This is a guest post from former contributor Amy Schuff of AmySchuff.com.
It’s that time of year, the time when the days get longer and the nights hotter. Children wake up and put their bathing suits on, just in case they get to run in the sprinkler that day. Windows are thrown open, the dog barks exceptionally loudly at the squirrels, and the garden is haphazardly kept from wilting in the sun. It’s Summertime. My favorite time of the year, hands down, no exception (although Christmas runs a close second!).
It’s also the time when children are let out of school. Everywhere I turn there are end-of-the-school-year parties and saying goodbye to friends for the summer. There are teacher gifts and end-of-the-year report cards. The days after the last day of school can be spent doing whatever the heart desires: watching tv, playing outside, visiting family, having pie for breakfast.
But what about the kids who wake up on their friends’ “last day of school” and for them, nothing is different? There are no parties to attend, no gifts to give teachers (I wish!). We don’t have a “last day of school,” so there’s really nothing to celebrate. It’s just a normal day in the life of an eclectic, beyond school/unschooling family.
So what do we do? We wake up, eat pie for breakfast, put on our bathing suits, and try to nurse the garden back to health.

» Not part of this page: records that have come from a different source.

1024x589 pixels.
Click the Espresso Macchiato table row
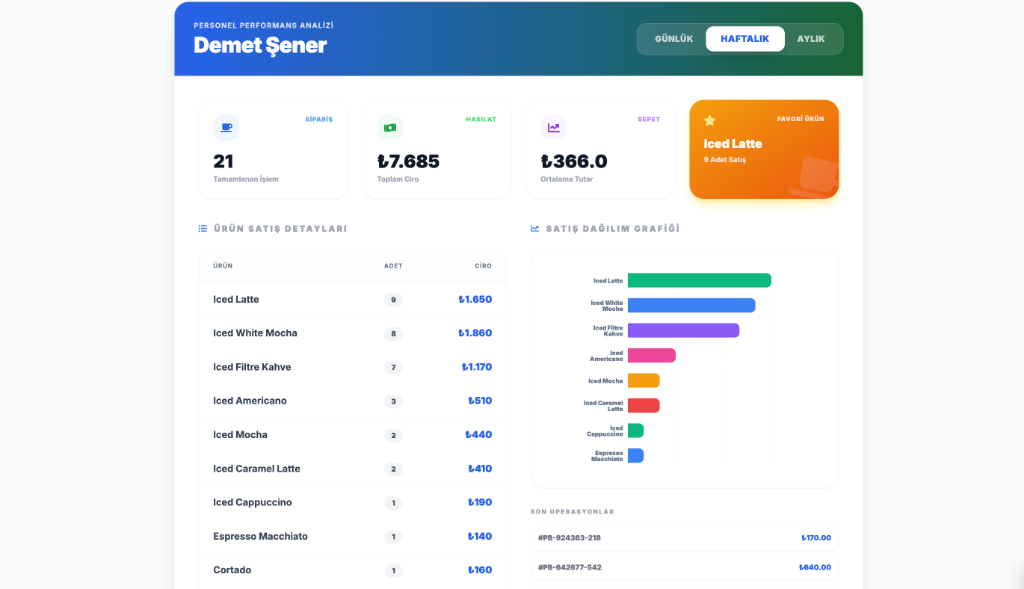tap(352, 536)
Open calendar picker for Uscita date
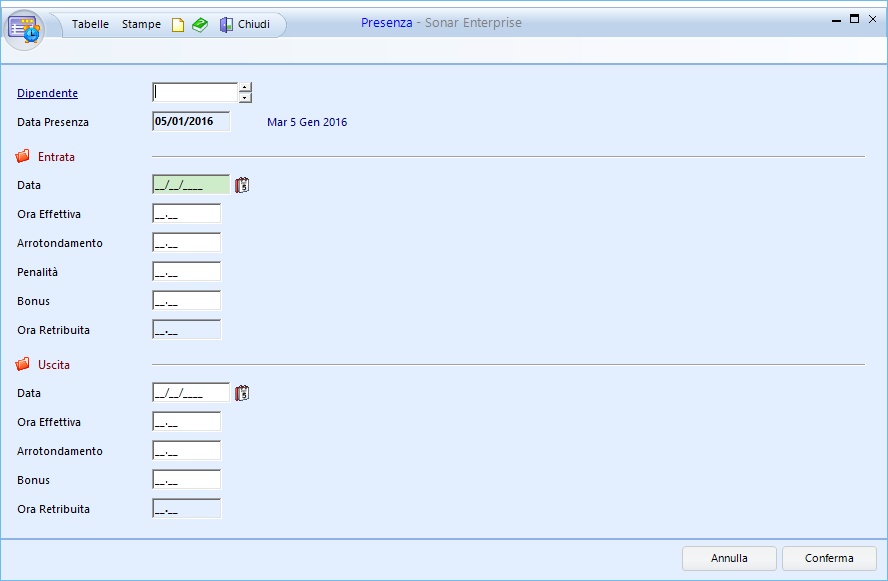888x581 pixels. [242, 393]
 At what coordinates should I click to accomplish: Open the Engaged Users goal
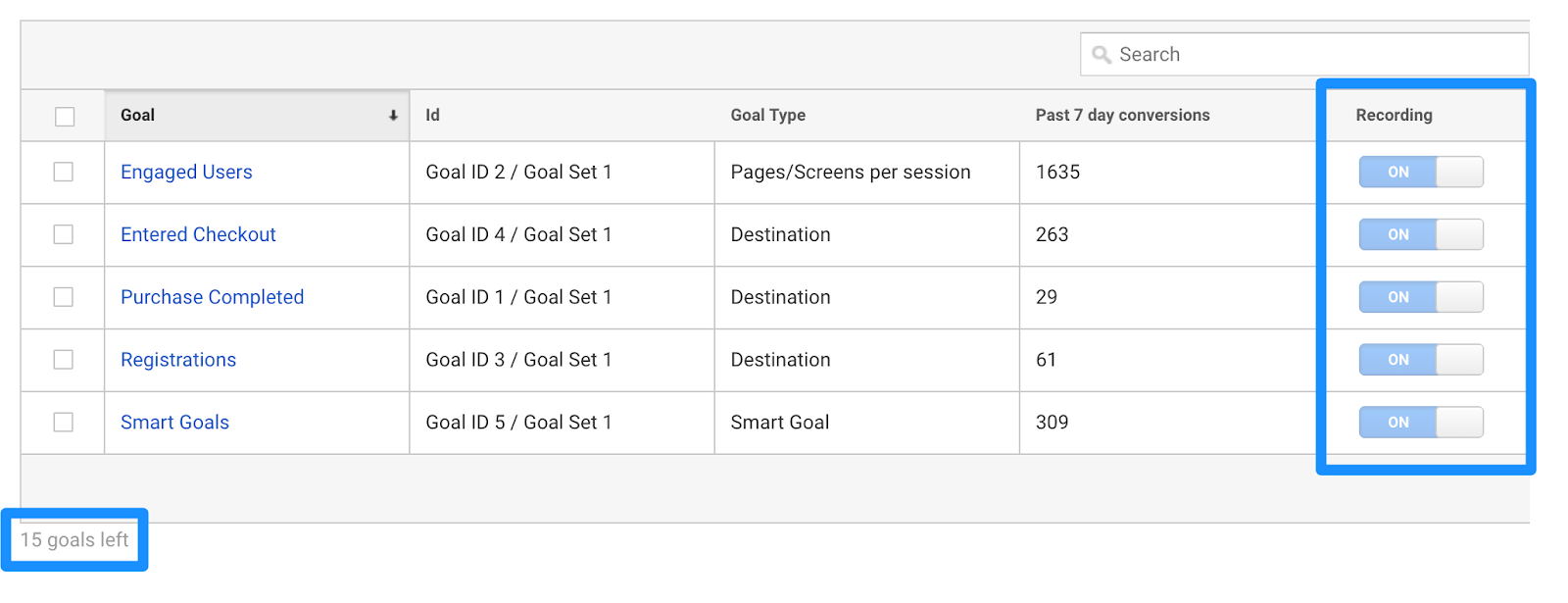point(186,173)
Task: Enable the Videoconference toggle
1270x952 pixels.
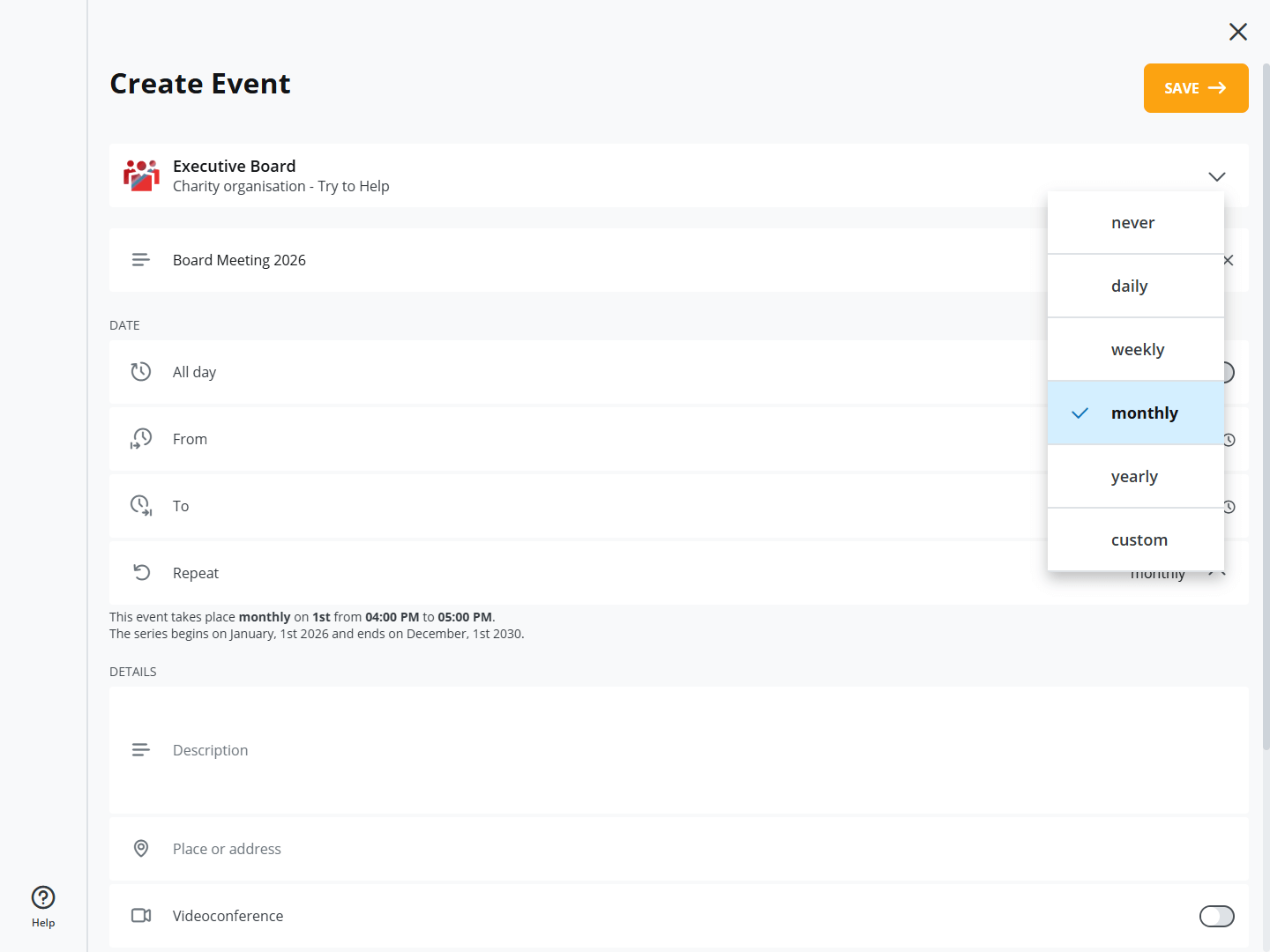Action: click(x=1216, y=917)
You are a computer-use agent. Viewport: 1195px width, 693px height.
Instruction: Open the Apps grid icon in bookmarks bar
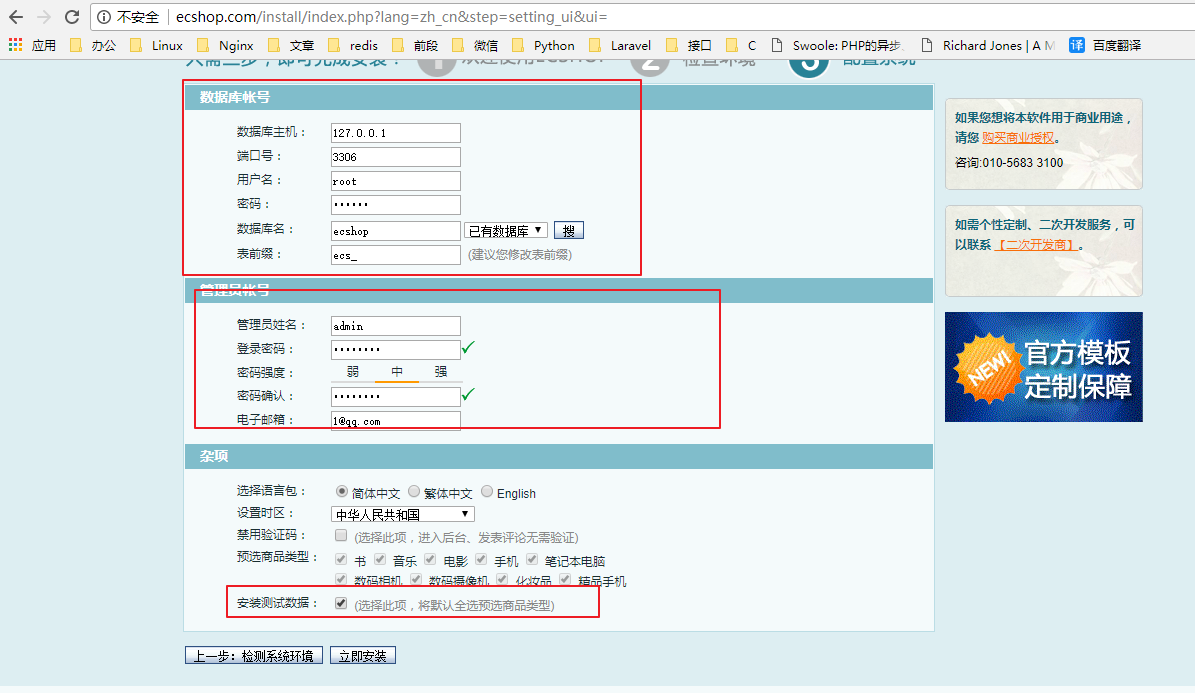(x=15, y=45)
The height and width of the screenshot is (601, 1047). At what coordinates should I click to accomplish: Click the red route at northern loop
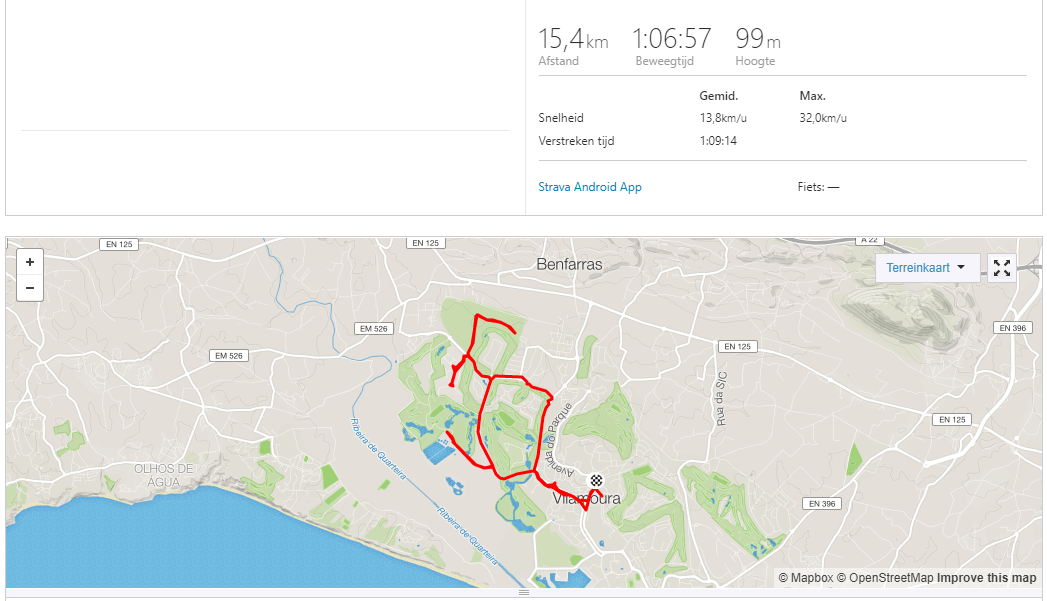[x=494, y=321]
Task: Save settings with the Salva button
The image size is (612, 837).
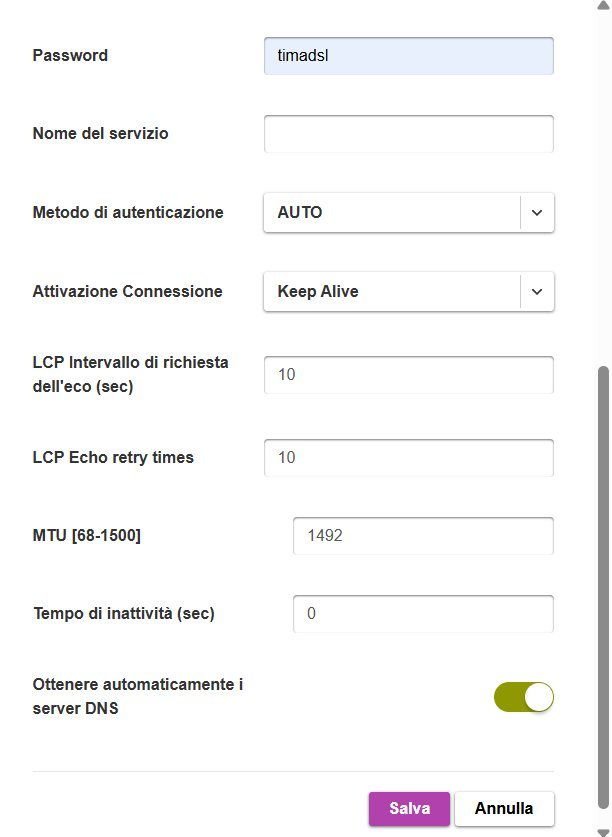Action: 409,809
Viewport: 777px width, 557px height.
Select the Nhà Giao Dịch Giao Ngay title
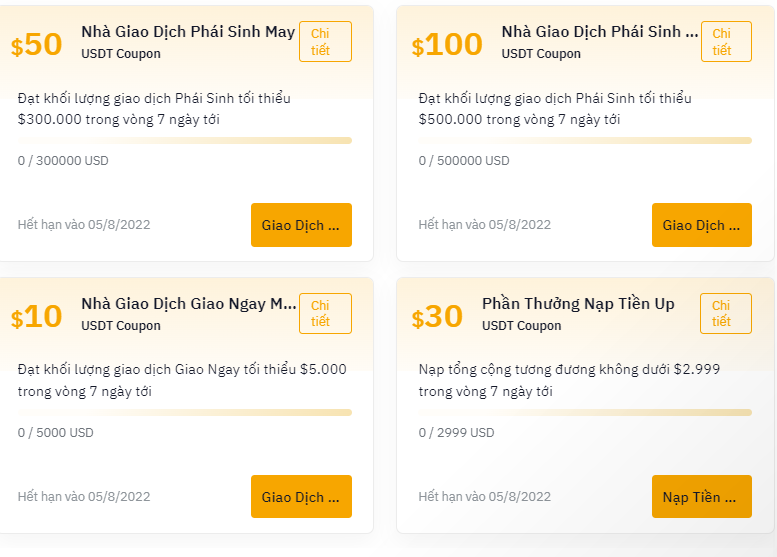point(189,303)
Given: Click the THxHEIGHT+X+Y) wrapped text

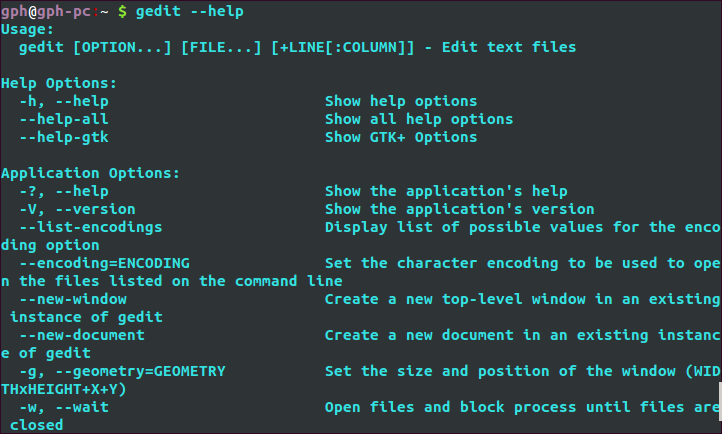Looking at the screenshot, I should click(x=64, y=389).
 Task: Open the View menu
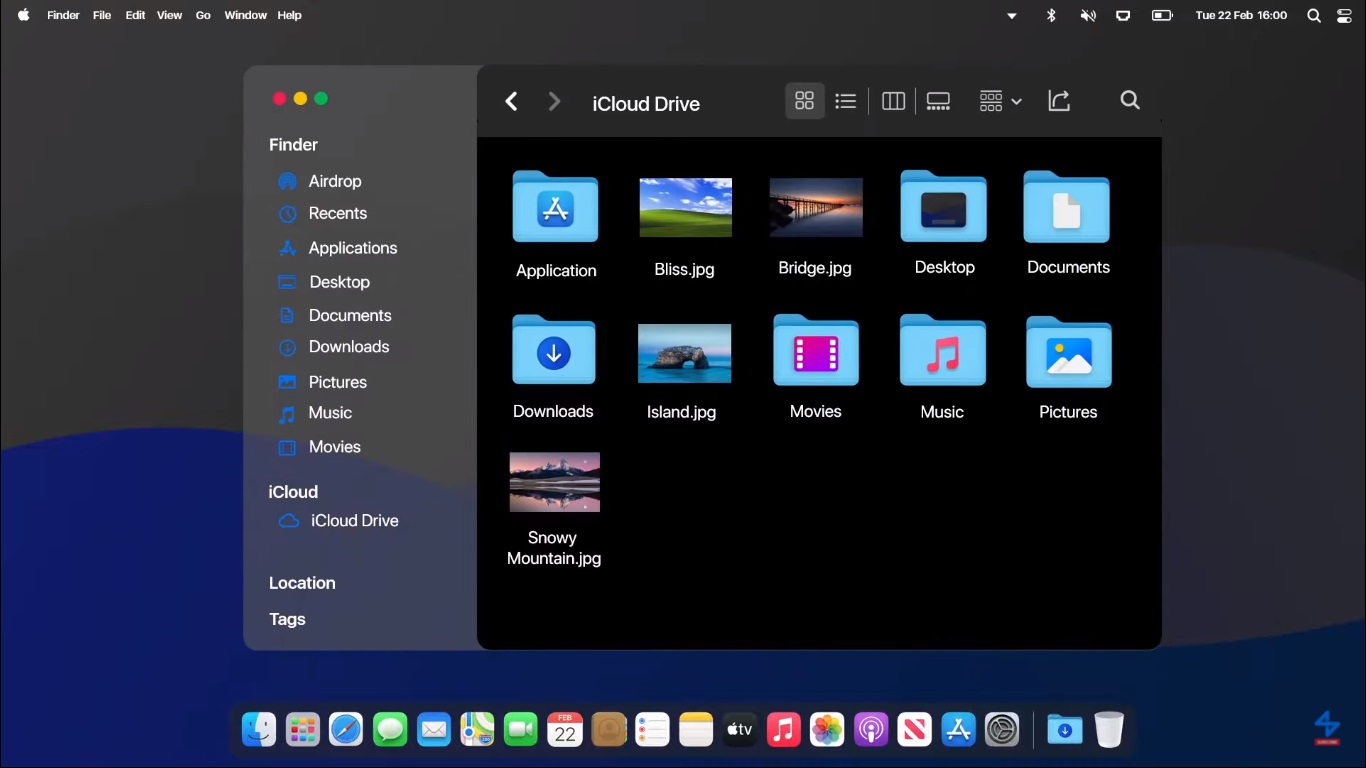point(169,16)
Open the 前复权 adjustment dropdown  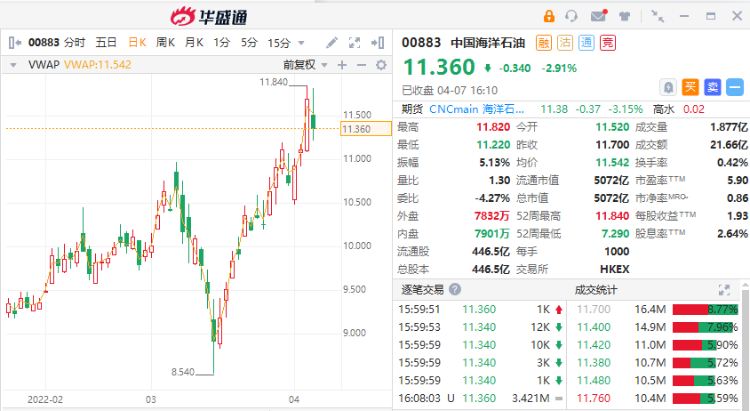click(x=306, y=65)
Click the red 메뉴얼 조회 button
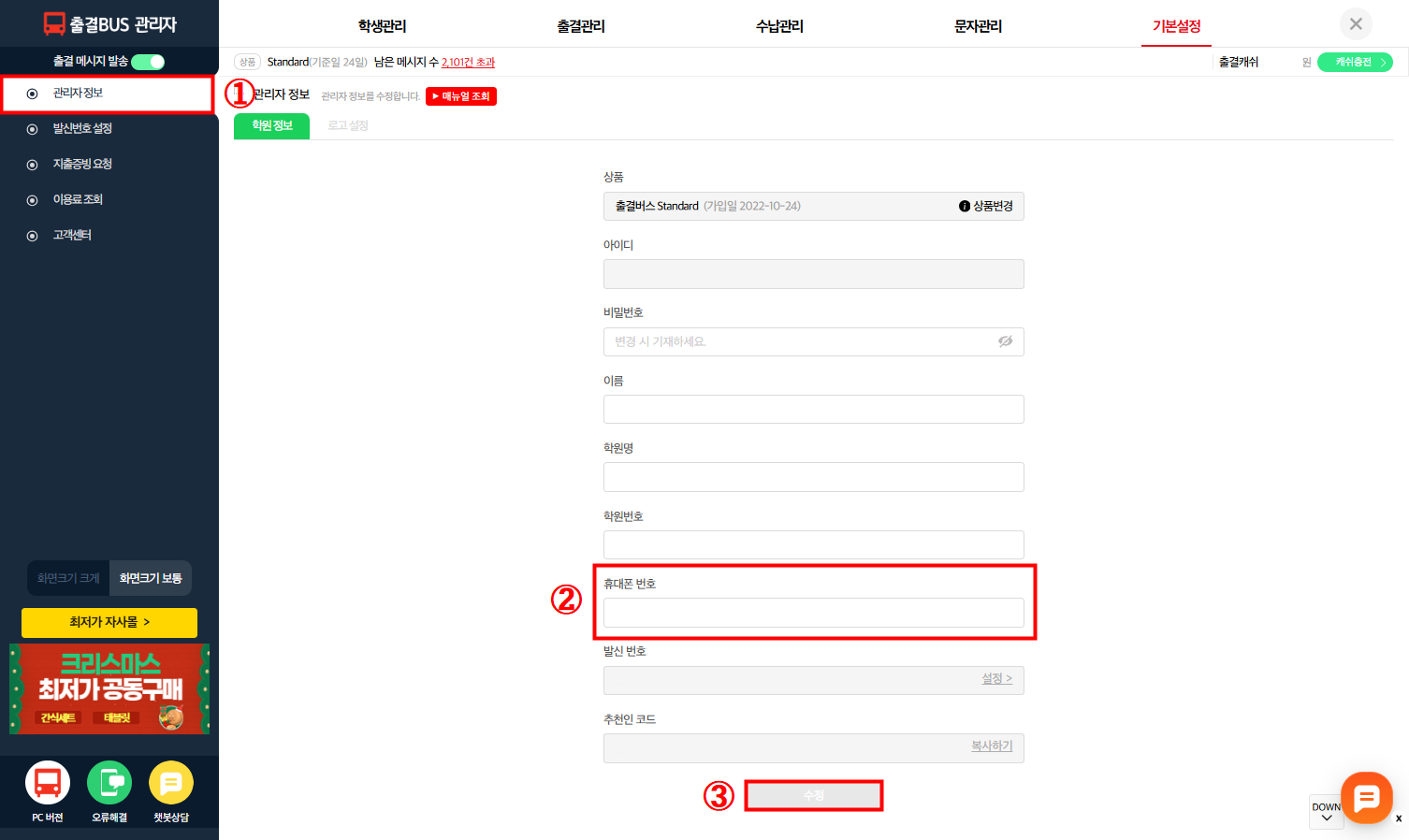 coord(461,96)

We get our groceries, visit Grandma, write some books on “How to be a spy kid,” and do it all over again the next day.
There’s nothing to end because each day is a brand new beginning. A new day to explore, learn new things, swim all day, and write in our journals late into the night. It’s a day to learn how to make change for the nice lady who bought all the toys at our garage sale. It’s a nice day to look up why the Tower of Pisa leans. It’s a nice day to learn how to pump the gas. And it’s a nice day to do life, just like the other 364 nice days.